"Year of the Elephant in California": State Passes Ban on Elephant Ivory
2015 is technically the year of the sheep, but in the state of California, it seems to be year of the elephant and rhinoceros!
California has effectively banned the sale of almost all elephant ivory and rhinoceroses horn products, in a new bill that aims to prevent the slaughter of both animals in poaching, or “trophy hunting”.
With the international outrage and condemnation over the killing of Cecil of Zimbabwe, it seems the lion’s unnecessary death may be inspiring new legislation across the world, with California putting words into action. The new bill, CA-AB96, is set to:
“prohibit a person from purchasing, selling, offering for sale, possessing with intent to sell, or importing with intent to sell ivory or rhinoceros horn.”
The products that have been made exempt from the ruling include antiques that contain 5 percent or less of ivory, as well as musical instruments–such as pianos, that contain 20 percent of ivory or less.
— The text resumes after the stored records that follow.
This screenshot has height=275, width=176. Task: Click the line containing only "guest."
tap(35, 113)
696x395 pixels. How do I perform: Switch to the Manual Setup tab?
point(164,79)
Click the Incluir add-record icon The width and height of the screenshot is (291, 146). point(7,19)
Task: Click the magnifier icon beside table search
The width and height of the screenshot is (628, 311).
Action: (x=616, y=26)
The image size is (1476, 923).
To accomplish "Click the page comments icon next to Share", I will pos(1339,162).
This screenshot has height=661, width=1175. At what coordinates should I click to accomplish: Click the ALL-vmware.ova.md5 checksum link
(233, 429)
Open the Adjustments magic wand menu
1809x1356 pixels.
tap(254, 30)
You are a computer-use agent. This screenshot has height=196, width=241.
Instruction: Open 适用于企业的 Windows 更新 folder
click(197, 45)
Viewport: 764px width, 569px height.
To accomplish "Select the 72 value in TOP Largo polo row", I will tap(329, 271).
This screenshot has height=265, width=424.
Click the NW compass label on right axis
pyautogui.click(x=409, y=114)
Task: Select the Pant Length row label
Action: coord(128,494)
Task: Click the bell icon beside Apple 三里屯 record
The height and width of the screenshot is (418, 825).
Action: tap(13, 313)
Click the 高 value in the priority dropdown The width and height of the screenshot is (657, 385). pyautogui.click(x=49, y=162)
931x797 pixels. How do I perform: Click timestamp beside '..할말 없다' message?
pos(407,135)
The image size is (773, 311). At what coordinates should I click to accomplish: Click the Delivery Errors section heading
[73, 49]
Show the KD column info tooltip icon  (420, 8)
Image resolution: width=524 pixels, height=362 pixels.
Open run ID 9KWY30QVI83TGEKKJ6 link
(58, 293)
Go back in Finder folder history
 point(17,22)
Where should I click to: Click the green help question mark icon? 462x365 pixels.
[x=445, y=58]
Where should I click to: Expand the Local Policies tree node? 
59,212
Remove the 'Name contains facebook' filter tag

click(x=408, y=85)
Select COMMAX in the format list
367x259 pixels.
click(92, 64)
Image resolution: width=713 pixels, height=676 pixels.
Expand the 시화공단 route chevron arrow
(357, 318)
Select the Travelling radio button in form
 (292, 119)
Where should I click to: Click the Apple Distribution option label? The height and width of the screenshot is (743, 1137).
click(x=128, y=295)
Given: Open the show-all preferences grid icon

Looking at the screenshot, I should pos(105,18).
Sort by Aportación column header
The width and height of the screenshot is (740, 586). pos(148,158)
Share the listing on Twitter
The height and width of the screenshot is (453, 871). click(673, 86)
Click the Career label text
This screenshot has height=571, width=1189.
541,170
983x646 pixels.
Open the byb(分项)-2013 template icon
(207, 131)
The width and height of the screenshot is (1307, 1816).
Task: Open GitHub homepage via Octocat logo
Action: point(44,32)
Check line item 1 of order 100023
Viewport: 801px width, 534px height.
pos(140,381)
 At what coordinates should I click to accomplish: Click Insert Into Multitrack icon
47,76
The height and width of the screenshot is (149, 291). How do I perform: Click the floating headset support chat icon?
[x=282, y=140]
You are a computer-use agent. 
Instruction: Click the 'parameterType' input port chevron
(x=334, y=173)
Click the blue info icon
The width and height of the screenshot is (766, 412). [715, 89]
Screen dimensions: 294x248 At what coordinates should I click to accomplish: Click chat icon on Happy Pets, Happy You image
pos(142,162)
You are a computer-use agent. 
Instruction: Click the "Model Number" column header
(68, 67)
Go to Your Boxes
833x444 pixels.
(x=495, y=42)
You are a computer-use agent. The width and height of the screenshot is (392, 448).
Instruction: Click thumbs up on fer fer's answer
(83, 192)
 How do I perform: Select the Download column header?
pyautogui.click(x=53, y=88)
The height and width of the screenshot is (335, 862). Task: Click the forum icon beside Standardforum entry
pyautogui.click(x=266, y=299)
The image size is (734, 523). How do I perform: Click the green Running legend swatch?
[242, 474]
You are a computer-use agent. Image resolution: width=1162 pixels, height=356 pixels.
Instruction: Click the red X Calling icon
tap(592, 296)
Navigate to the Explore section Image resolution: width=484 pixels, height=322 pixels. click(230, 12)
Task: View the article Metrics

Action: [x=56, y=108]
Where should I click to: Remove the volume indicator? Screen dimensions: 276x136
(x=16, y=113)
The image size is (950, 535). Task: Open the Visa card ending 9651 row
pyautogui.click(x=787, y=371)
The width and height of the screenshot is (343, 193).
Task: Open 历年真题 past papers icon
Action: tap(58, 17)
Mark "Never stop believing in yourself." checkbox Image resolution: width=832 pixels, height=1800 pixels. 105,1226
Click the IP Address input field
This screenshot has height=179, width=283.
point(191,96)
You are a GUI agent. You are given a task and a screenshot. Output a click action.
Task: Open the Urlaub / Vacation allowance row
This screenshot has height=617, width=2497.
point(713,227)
After small revisions were made to the bill, it will head back to the assembly where it was already passed, and the next step is the governor’s desk.
According to a study made by the Natural Resources Defense Council, the U.S. is the second largest ivory market after China, making this bill all the more important. While the legal trading of elephant parts that were imported pre-1977 is technically allowed in California, there is a common practice in the state where merchants will actually age the appearance of the products themselves in order to be able to disregard the rules and continue selling them.
To no one’s surprise, this measure has drawn outrage from many hunting groups–particularly the NRA. The price of ivory has actually tripled in the last four years, with estimates now at $2,100/kg according to Save the Elephants. Rhino horn can sell up to $65,000/kg. Ivory traders argue that if the bill passes, the state must compensate them for any merchandise that would then become illegal. Ivory collector and managing director of the Ivory Institute in Los Angeles, Godfrey “Jeff” Harris, has also criticized the bill based on his belief that it would create a black market for ivory products: “California should not be party to fostering the formation of a black market and repeating the errors of its governmental predecessors who voted for Prohibition only to see alcohol consumption in the United States rise.”
Despite objections to the bill, with at least 33,000 elephants being reportedly killed every year for their tusks, Wayne Pacelle, president and CEO of the Humane Society of the United States, states: “This is the year of the elephant in California. If Governor Brown signs [the bill], California will be the first state on the Pacific coast to crack down so meaningfully on the trade in ivory.”